Health Policy Ideas: Where Are They Born?
Any sort of government policy is formulated in order to solve a perceived issue. These issues are brought to the attention of people in policy-making and those who enact healthcare policy change largely through the voices of the constituents, or through policy-makers acting on what they think constituents want. Additionally, policy-makers push around the priority of specific policy issues due to their own party agenda, funding, reelection prospects, media, personal experience, and visibility of issues.Often, legislators, representatives, and executives forget important things – such as the fact that those with and affected by pre-existing conditions are part of their constituency. They forget us in making our life-altering decisions. The main issues contested by Congress in once-prospective legislation, like the Better Care Reconciliation Act, are therefore potentially not initiated through listening to those affected by diabetes, or by patients in general.In healthcare, the voices speaking out with new policy proposals range from those interested in a party agenda to those with more monetary incentives: insurance companies or the pharmaceutical industry, among others. This range of influences often does not consider the patients’ perspectives.

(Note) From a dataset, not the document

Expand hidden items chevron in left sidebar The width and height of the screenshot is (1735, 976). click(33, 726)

Patients CAN Influence Major Policy Decisions
The ways health policy ideas related to diabetes can be promoted to priority issues or a public consensus is simple (see page 7). People with or affected by diabetes within a certain constituency must share their personal stories, speak through media and direct contact, and gather into organizations like the Diabetes Patient Advocacy Coalition (DPAC). They must make issues of diabetes safety, quality, and access into high-visibility issues. In this way, the legislators and representatives vote based off of issues affecting constituents in the patient community.Through calling representatives to address problems concerning the safety of diabetics in hospital settings or the quality of the diabetes education given to patients, patients can be a significant “who” in the equation of who makes policy decisions. Through letting other patients with diabetes know that they may not have access to accurate glucose monitors, members of the diabetes community can ensure that senators, no matter their party orientation, pay attention to ground-breaking research comparing the quality of testing kits and vote to continue protecting people with pre-existing conditions.Senators, representatives, constituents, interest groups, coalitions, executives, lobbyists, companies, insurance, pharmacists, medical professionals, researchers, reporters. Each of these is a part of the “who” in making decisions in health policy.The patients are the most versatile deciding member because they can speak up to individuals or groups in any of these levels or areas.

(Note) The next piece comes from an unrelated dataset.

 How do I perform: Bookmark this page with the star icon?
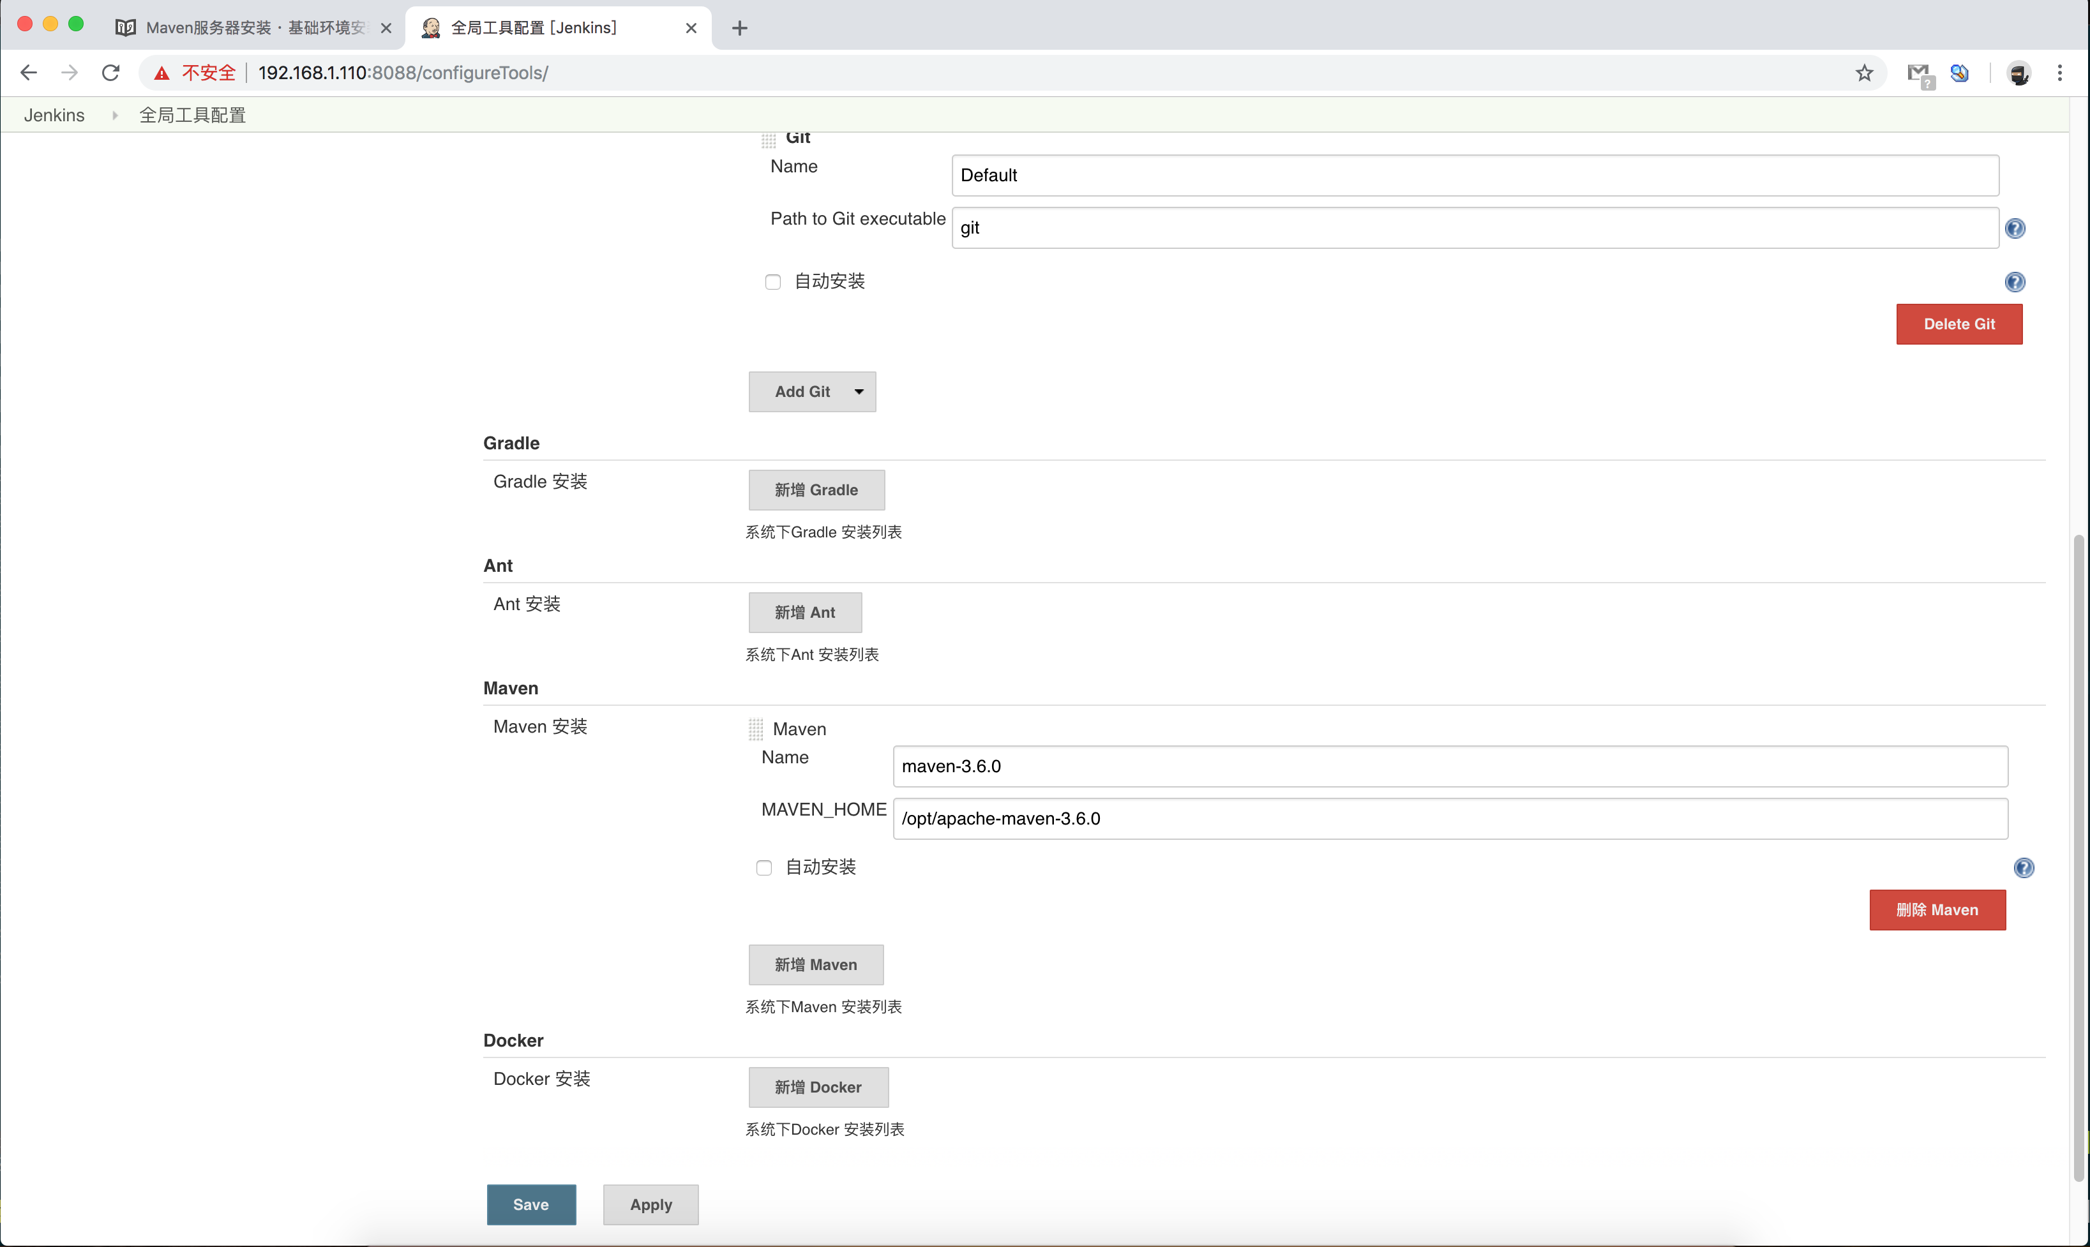point(1864,73)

More on Safety, Quality, and Access in Policy-Making
DPAC focuses on safety, quality, and access for the diabetes community. Patients can gather information about these issues through investigating, supporting, and spreading research findings in any of these realms – whether they relate to diabetes technologies or the most helpful, tested health policies to assist patients with diabetes in getting the supplies they need.DPAC does this sorting and investigating for the patient community, so that patients have a starting point, a game plan, and means to start being the “who” of political decision-making immediately.